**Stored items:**
━━━━━━━━━━━━━━━━
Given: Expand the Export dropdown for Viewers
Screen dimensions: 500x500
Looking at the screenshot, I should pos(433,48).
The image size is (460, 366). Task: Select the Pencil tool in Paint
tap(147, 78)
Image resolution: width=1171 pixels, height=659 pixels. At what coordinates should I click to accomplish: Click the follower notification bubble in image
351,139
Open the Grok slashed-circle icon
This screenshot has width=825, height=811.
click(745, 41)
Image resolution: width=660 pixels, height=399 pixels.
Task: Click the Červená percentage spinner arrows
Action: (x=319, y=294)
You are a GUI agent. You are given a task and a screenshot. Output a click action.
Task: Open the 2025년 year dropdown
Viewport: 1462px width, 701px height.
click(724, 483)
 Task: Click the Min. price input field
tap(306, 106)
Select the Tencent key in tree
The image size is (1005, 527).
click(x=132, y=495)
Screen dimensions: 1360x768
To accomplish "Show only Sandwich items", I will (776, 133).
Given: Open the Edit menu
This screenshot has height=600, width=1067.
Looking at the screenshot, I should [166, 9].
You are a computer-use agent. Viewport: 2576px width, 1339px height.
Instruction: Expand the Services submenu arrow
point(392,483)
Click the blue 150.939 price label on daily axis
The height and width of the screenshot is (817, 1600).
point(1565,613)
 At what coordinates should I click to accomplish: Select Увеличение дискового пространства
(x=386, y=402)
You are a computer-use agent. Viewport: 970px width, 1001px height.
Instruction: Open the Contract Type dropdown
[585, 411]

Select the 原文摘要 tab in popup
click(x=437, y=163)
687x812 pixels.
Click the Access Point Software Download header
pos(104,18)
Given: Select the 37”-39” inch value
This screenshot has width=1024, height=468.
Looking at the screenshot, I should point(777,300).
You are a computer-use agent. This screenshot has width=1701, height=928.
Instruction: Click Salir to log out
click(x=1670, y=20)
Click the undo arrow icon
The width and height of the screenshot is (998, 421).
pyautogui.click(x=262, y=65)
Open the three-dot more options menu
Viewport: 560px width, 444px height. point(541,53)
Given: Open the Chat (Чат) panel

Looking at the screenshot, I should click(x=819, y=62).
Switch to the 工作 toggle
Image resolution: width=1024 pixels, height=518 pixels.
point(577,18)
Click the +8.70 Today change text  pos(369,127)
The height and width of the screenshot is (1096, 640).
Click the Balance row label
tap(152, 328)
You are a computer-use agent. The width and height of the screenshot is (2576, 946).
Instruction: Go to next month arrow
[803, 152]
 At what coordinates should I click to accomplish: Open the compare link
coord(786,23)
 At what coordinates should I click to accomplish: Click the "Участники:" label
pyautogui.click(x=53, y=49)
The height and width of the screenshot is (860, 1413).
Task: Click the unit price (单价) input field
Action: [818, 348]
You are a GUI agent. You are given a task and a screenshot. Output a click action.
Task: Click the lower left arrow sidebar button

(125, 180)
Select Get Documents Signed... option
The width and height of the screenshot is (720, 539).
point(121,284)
━━━━━━━━━━━━━━━━
**ASSIGNMENT:** The entries are to be retyped in full, with no alteration.

**EXPECTED ANSWER:**
Given: Expand the Export dropdown for Viewers
Screen dimensions: 500x500
Looking at the screenshot, I should pos(433,48).
The image size is (460, 366). Task: Select the Pencil tool in Paint
tap(147, 78)
Image resolution: width=1171 pixels, height=659 pixels. At what coordinates should I click to accomplish: Click the follower notification bubble in image
351,139
Open the Grok slashed-circle icon
This screenshot has width=825, height=811.
click(745, 41)
Image resolution: width=660 pixels, height=399 pixels.
Task: Click the Červená percentage spinner arrows
Action: (x=319, y=294)
You are a GUI agent. You are given a task and a screenshot. Output a click action.
Task: Open the 2025년 year dropdown
Viewport: 1462px width, 701px height.
click(724, 483)
 Task: Click the Min. price input field
tap(306, 106)
Select the Tencent key in tree
The image size is (1005, 527).
click(x=132, y=495)
Screen dimensions: 1360x768
To accomplish "Show only Sandwich items", I will (776, 133).
Given: Open the Edit menu
This screenshot has height=600, width=1067.
Looking at the screenshot, I should [166, 9].
You are a computer-use agent. Viewport: 2576px width, 1339px height.
Instruction: Expand the Services submenu arrow
point(392,483)
Click the blue 150.939 price label on daily axis
The height and width of the screenshot is (817, 1600).
point(1565,613)
 At what coordinates should I click to accomplish: Select Увеличение дискового пространства
(x=386, y=402)
You are a computer-use agent. Viewport: 970px width, 1001px height.
Instruction: Open the Contract Type dropdown
[585, 411]

Select the 原文摘要 tab in popup
click(x=437, y=163)
687x812 pixels.
Click the Access Point Software Download header
pos(104,18)
Given: Select the 37”-39” inch value
This screenshot has width=1024, height=468.
Looking at the screenshot, I should point(777,300).
You are a computer-use agent. This screenshot has width=1701, height=928.
Instruction: Click Salir to log out
click(x=1670, y=20)
Click the undo arrow icon
The width and height of the screenshot is (998, 421).
pyautogui.click(x=262, y=65)
Open the three-dot more options menu
Viewport: 560px width, 444px height. point(541,53)
Given: Open the Chat (Чат) panel

Looking at the screenshot, I should click(x=819, y=62).
Switch to the 工作 toggle
Image resolution: width=1024 pixels, height=518 pixels.
point(577,18)
Click the +8.70 Today change text  pos(369,127)
The height and width of the screenshot is (1096, 640).
Click the Balance row label
tap(152, 328)
You are a computer-use agent. The width and height of the screenshot is (2576, 946).
Instruction: Go to next month arrow
[803, 152]
 At what coordinates should I click to accomplish: Open the compare link
coord(786,23)
 At what coordinates should I click to accomplish: Click the "Участники:" label
pyautogui.click(x=53, y=49)
The height and width of the screenshot is (860, 1413).
Task: Click the unit price (单价) input field
Action: [818, 348]
You are a GUI agent. You are given a task and a screenshot. Output a click action.
Task: Click the lower left arrow sidebar button

(125, 180)
Select Get Documents Signed... option
The width and height of the screenshot is (720, 539).
point(121,284)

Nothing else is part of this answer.